──────── GIVEN DATA

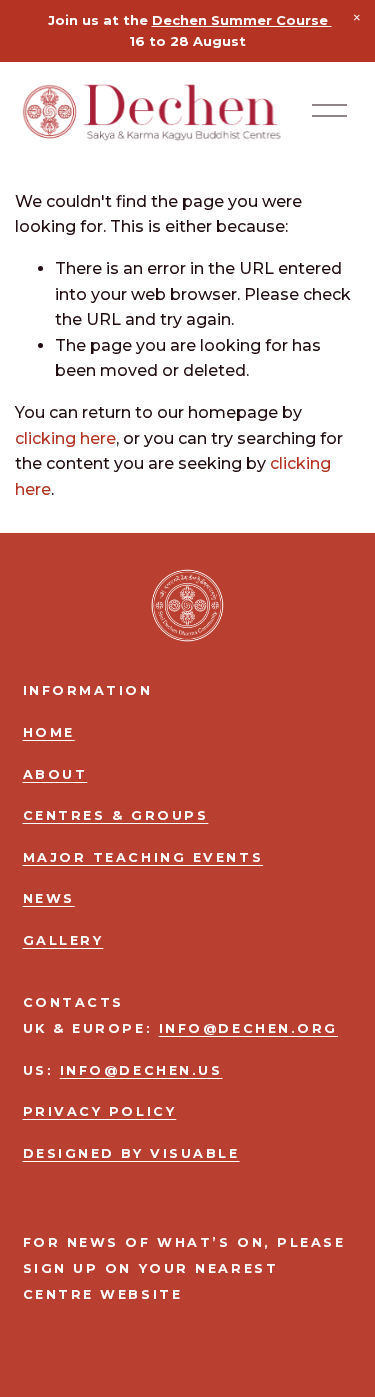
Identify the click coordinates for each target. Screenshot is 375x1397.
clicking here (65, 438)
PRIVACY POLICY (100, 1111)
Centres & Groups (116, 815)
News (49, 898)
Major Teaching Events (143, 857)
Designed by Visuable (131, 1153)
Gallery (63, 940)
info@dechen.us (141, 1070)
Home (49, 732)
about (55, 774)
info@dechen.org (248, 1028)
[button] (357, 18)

────────────────

## [WHAT YOU NEED TO DO]
Your answer should consist only of the lines from the one that holds "Gallery (63, 940)" to the end of the entries above, both ends included, each repeated exactly.

## [YOUR SOLUTION]
Gallery (63, 940)
info@dechen.us (141, 1070)
Home (49, 732)
about (55, 774)
info@dechen.org (248, 1028)
[button] (357, 18)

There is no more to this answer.